Teen, 17, first to be charged with unauthorised wireless Net access.

Wow. Charged for unauthorization. (Sarcasm)

This article did not elaborate on what circumstances this teenager was charged with. Which leaves me to ponder…

1. Either the neighbour wanted to be an ass and decided to lodge a complaint against him

2. The kid was downloading illegal stuff (ran share/winny or some p2p program) via his neighbour’s network, and the neighbour received a letter from the RIAS (Recording Industry Association of Singapore) and decided to employ some IT expert to take a look at the logs, monitor the network traffic, found a unknown MAC address, traced it back to the kid and lodged a complaint against him.

3. This was actualy a hoax (JOKING)

We can leave options 1 and 3 out. Which leaves us with option 2.

There are 2 sides to this issue. The former, ‘owners’ of wi-fi networks, and the latter, the ‘users’.

I really do not understand why he has to lodge a complaint against the kid. Unless the kid has been downloading illegial stuff, sure go ahead. But just unauthorized access? Isn’t lodging a complaint going too far? Why waste that money on hiring a lawyer and stuff, when being the owner of the Wi-fi network, access the router’s setting page, set-up WEP, WPA, WPA2 and volia! Network secured (to a certain extent).

There are so many ways in which a wireless network can be secured.

Methods

– Set up WEP, WPA or WPA2
– Change the default access password/username (if applicable)
– Disable SSID Broadcast
– MAC filtering
– Static IP addressing (disable DHCP and manually assign an IP to each pc)

Or even better, disable wireless and stick to UTP cables for connection.

The article mentioned on how many users (wifi-owners) do not seem to realize they can block intruders by setting passwords. And also that in some countries, like Holland, Wi-fi network owners can even be held liable by the courts for crimes commited their unprotected networks. That’s what you get for leaving your network open. :p

ASSUMPTION, the everyday used state of mind. Assume and it makes an ass out of you and me.

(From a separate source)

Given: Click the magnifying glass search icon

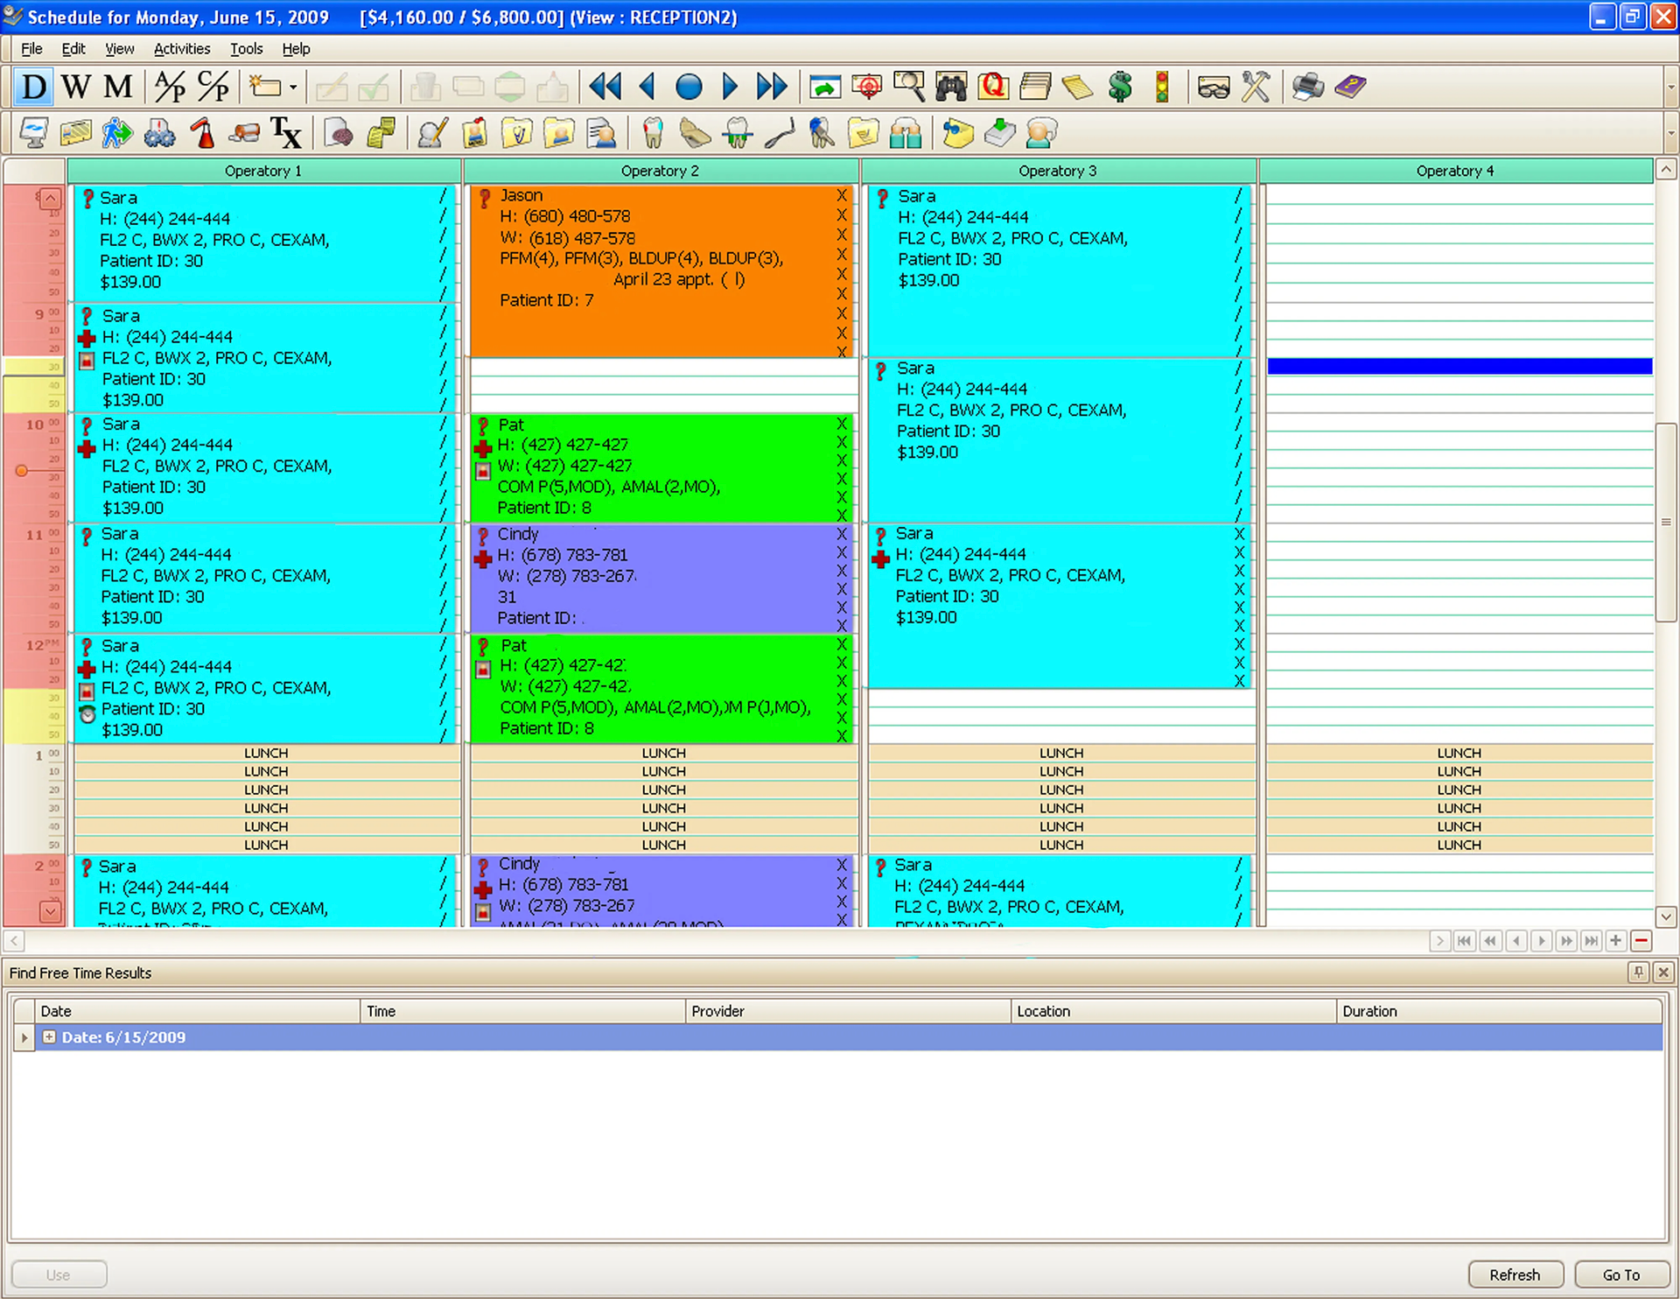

Many people do not take the time to read the manual even, comprimising their own network security, assuming that it would not be accessed by an unauthorized person. I remember doing a mini-project of my own last year, scanning the number of unsecured wireless networks available near my estate. To my horror, many were unsecured and what’s worst is that they were using the default SSID.

Owners, do your part by securing your wireless networks if you do not want unauthorized access. Instead of bitching “Hey! ‘Insert name here’ accessed my network without my permission”, secure it first! Prevention is better than cure. A quick search on the net and you can find guides on securing your network.

 

On the other hand, I believe the ‘users’ do have to understand the dire conseqeunces of accessing a network you’re unauthorized to do so. You got yourself into this shit, now clear it up yourself and face judgement. It is your own maturity. Cause and effect. Do not expect someone to clean up your mistakes.

Of course, there are methods to cover your tracks, but lets not mention it here :)

Always remember,

4 thoughts on “Charged for unauthorized wireless net access”

  1. The 1st time I got my internet up and running here, my neighbour finished my quota for me in 3 days, which left me with a full 27 days of 64kb speed when my price I am paying for is for an ADSL2 network.

    Pissed? You bet I was, and I even called my provider to trace the unauthorised MAC address to sue the person. However, this is Melbourne we are talking about, where everything slows to a crawl.

    I am now 2 years into my subscription and they still can’t determine the MAC Address. =.=

  2. If it’s your network, secure it. Don’t be a n00b and then complain that someone took advantage of your stupidity.

    Then again theft is not a good thing.

  3. Nice post. Was pondering about that also. From what I see, it’s like leaving your door unlocked (refering to the unsecured network), and someone walking through it (the user). Who’s wrong?